Blog suisse de littérature

Broye (dérives et interstices)

  • Vincent Francey

14 février 2021. Prendre la route. Il fait froid, il fait seul, prendre l’air, rouler vers l’ouest, s’arrêter arbitrairement quand surgira la voix de Georges Brassens.
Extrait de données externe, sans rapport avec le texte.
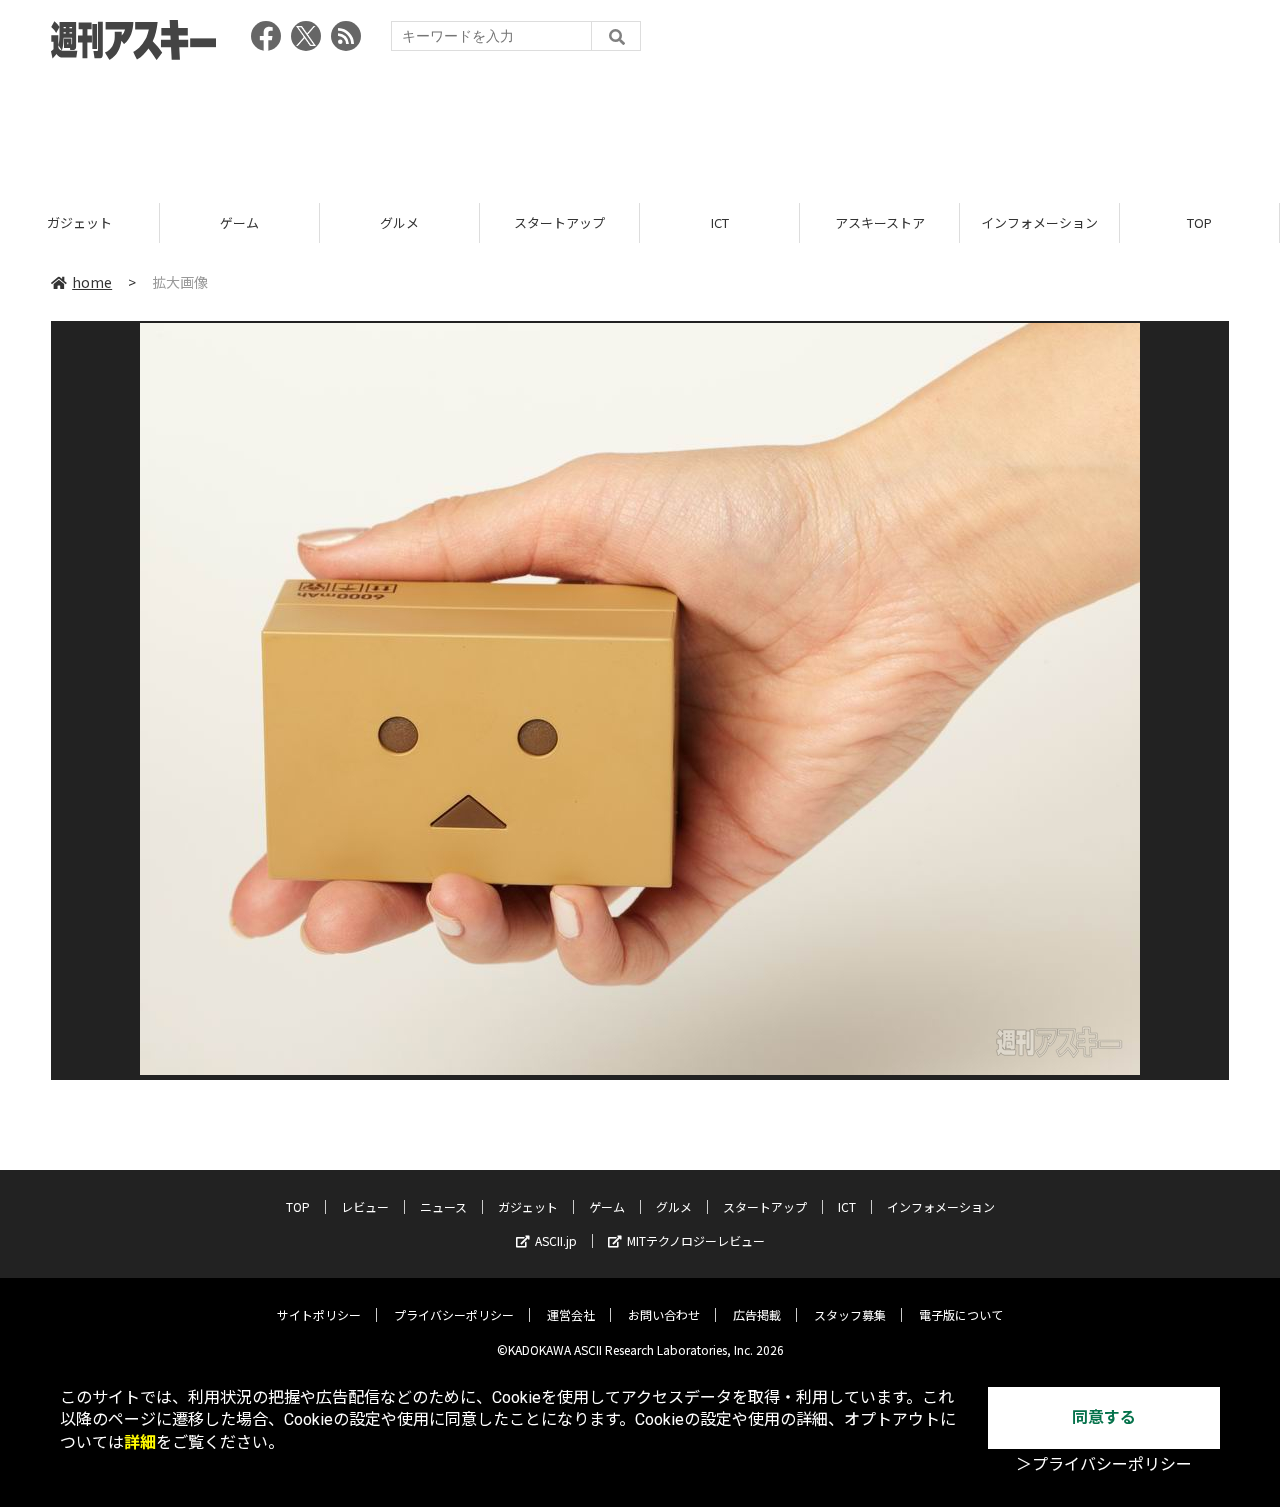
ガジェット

Brel pour commencer, route de Payerne, mon père disait c’est le vent du nord, la bise, la température à -5° sur le tableau de bord, on ne s’arrêtera peut-être pas, est-ce que cela a un sens de s’en aller comme ça, seul au volant de sa voiture, un matin de Saint-Valentin ? Dans Payerne, Brel toujours, il y a tout, il y a l’amour et il y a moi, il n’y a que de rares hommes masqués dans les rues et une boulangerie ouverte, mais tu n’as pas pensé à prendre ton masque, tu n’as pas le droit de t’arrêter, d’ailleurs tu avais dit Georges Brassens, pas Jacques Brel, tu passes devant le cimetière, Henri Tachan, on a tous un jardin secret, une fille de joie qui fait les cent pas dans ta tête, tu penses à elle bien sûr, la touffe offerte en haut des cuisses, jardin des supplices, immondices, tu entres dans Cugy, salues la villa orange, te rendras compte au retour que le panneau Suze a été enlevé et Brel te chante l’ivrognerie qui t’adviendra si l’an prochain à la Saint-Valentin une fausse blonde une demi-vieille tu ne pleures pas, tu passes Montet, tu suis – toujours à l’ouest, c’est ainsi, tu as toujours été un peu à l’ouest – en direction de Granges-de-Vesin puis de Franex – un soir de bénichon tu t’étais retrouvé au bout d’un champ dans la voiture d’un autre ivrogne – puis Gainsbourg, Treytorrens, Souchon, Chavannes-le-Chêne, Dutronc (le père, il est cinq heures, tu regardes sur le tableau de bord, il est neuf heures et quart), Bobby Lapointe, elle s’appelait Françoise, tu essaies de te souvenir s’il y a eu une Françoise mais il n’y en a pas eu, ni de Framboise, ni de beaux seins en poire, Rouvray, Jacques Brel, les timides ça se tortille – est-ce que c’est vraiment le moment de remuer ainsi le couteau dans la plaie – tu redescends sur Yvonnand, je vous salue Marie – il n’y a pas eu de Marie non plus – c’est bien la voix de Georges Brassens, l’âne qui reçoit des coups de pied au ventre, tu aurais préféré quelque chose de plus léger, quand je pense à Fernande – il n’y pas eu de Fernande non, ni de Félicie, ni de Lulu – mais puisque c’est Brassens tu t’arrêtes.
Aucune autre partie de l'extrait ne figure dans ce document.